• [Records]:
☆ ☆ ☆ ☆

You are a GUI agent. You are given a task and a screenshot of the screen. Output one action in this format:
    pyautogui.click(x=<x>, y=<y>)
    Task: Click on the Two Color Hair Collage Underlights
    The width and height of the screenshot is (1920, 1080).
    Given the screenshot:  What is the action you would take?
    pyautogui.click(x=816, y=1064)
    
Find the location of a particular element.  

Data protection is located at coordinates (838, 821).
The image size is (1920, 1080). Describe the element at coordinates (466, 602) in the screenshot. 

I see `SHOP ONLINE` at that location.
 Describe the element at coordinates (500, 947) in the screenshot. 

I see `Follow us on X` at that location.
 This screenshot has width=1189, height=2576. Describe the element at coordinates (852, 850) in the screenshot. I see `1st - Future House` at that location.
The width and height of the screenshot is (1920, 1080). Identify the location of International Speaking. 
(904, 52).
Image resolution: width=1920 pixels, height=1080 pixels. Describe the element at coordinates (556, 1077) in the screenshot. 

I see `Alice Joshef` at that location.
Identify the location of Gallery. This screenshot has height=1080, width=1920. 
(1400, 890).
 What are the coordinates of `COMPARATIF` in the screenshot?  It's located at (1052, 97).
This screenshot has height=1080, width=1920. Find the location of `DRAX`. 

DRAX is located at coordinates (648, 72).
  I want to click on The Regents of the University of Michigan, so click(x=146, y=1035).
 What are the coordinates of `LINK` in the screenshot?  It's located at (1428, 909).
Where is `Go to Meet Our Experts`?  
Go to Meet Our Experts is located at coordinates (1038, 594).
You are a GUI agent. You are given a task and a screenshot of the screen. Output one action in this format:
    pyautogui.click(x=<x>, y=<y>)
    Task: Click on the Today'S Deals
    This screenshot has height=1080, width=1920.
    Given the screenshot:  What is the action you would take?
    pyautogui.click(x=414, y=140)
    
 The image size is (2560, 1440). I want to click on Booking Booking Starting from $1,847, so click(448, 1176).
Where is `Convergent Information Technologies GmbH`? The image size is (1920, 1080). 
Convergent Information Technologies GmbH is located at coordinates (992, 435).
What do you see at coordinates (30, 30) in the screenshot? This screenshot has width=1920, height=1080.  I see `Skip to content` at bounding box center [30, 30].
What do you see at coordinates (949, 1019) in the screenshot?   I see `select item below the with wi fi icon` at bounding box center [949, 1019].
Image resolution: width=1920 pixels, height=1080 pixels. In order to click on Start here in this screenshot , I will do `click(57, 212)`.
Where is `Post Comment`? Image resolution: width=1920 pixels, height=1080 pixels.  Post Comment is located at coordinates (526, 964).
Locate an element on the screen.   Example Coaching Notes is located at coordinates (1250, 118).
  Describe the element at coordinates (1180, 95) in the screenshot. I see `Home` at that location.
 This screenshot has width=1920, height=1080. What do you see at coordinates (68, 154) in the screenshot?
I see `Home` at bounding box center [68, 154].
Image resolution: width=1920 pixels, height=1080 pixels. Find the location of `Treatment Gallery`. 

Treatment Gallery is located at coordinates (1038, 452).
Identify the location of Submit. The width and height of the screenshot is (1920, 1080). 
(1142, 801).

☆ ☆ ☆ ☆

Extract each line of the records that contains the string "GmbH", matching case.

• [EXERCISE RESPONSE]:
Where is `Convergent Information Technologies GmbH`? The image size is (1920, 1080). 
Convergent Information Technologies GmbH is located at coordinates (992, 435).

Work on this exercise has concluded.